The nomination of an obscure archdeacon to such a high post would have raised eyebrows in any case, but Cranmer’s candidacy provoked alarm. Well-placed Catholics on the continent and even in Rome had had dealings with Cranmer, whose assignments had taken him at one point to the Eternal City. His doctrinal inclinations were therefore fairly well known if his marital status was not, and Clement was warned not to agree to his appointment. The pope, however, lived in fear of a break with England as damaging to the church as the Lutheran rebellion that had already engulfed half of Germany. Though he was satisfied that Henry’s marriage to Catherine was valid, and though he was mortally sick of the king’s ham-handed attempts to bully and cajole him, he remained willing to do almost anything short of approving the divorce to heal the breach between them. Knowing little of who Cranmer actually was and nothing of the uses to which Henry intended to put him, Clement dispatched the documents required for the new primate to be consecrated exactly as his predecessors had always been.

Henry and Cromwell’s plan was to have Cranmer, as soon as possible after he was installed, declare the king’s first marriage null and his second valid. It was a simple plan as far as it went, but there was one complication.
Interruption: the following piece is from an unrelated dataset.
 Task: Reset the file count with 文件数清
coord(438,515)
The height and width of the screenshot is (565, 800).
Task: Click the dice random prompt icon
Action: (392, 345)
Catherine was certain to appeal to Rome, just as she had appealed years earlier. This would lead to delays even more intolerable than those the king had already suffered, and there could be no hope
that Catherine would be denied. The legitimacy of the prince whose birth now approached would be compromised, and Henry would stand in increased danger of being excommunicated, his kingdom put under an interdict.
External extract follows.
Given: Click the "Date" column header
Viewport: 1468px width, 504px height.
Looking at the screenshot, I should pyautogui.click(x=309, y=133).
Cromwell was ready with an answer, and as usual his solution was to cut the Gordian knot. Long before the end of 1532 he had had in preparation a draft bill that would become famous as the Act in Restraint of Appeals (not to be confused with the Act in Restraint of Annates). Once approved by Parliament, it would use England’s supposed status as an empire and the English king’s consequent autonomy as a basis for forbidding any of his subjects to ask any foreign power (the bishop of Rome most emphatically included) to overrule him on any question. Cromwell revised his draft and revised it again as he waited for Cranmer’s bulls of appointment to arrive from Rome, and sought advice on how to maximize support in Parliament. As soon as the bulls were in hand, he was ready to move. The years-old deadlock would be broken at last.

The next necessary step was to consecrate the new archbishop. This happened on March 30, and it happened in a way so peculiar that it might not have been possible had Cranmer not already shown himself to have a relaxed view of vows. The ceremony for installing bishops had always included the taking of an oath of loyalty to the pope. Until Henry turned this oath into a weapon with which to charge the bishops with praemunire, this procedure had never posed a problem. Except on those few and usually brief occasions when kings had clashed with the church over questions of jurisdiction, everyone had understood the distinction between royal and ecclesiastical authority and accepted the legitimacy of both. But Cranmer came to his new position with no such understanding. On the contrary, he believed sincerely that neither the king nor he nor any Englishman owed anything to the bishop of Rome, and that where religion was concerned the monarch’s wish and will provided the answers to all questions.

The papal oath, therefore, presented Cranmer with a problem of ethics. He resolved that problem, just minutes before his consecration, by taking four selected witnesses and a notary aside to a place where they could hear him privately declare that, although he was about to complete the traditional formalities, nothing that he swore publicly
should be construed as an intention to violate the law of God, disobey the king, or fail to do whatever must be done for the good of the church in England. The installation ceremony then began. Cranmer took the very oath that he had minutes before repudiated, an oath in direct contradiction to the work he was preparing to undertake.

That work was multifaceted but went forward with lightning speed. Six days after Cranmer’s consecration, with the new archbishop presiding, the Southern Convocation approved a resolution declaring that the king’s marriage to Catherine of Aragon had never been valid. This victory was easily won; many churchmen had never been strongly opposed to the divorce, and many who had been opposed, faced now with the demoralizing presence of Cranmer as their ostensible leader, saw no point in resisting. Two days after that, in spite of stubborn resistance, the Restraint of Appeals bill was passed by Parliament and became law. After another six days Anne’s marriage to the king was announced in such a way as to create the impression that it had occurred in mid-November, before the expected child was conceived. By all accounts the news was not well received; at one London church on Easter Sunday, upon being told that Anne was now queen and asked to pray for her, the entire congregation got to its feet and walked out. The lord mayor was ordered to make certain that there would be no more such displays of discontent, and the city’s professional guilds were told to keep silent on the subject and make their apprentices do the same.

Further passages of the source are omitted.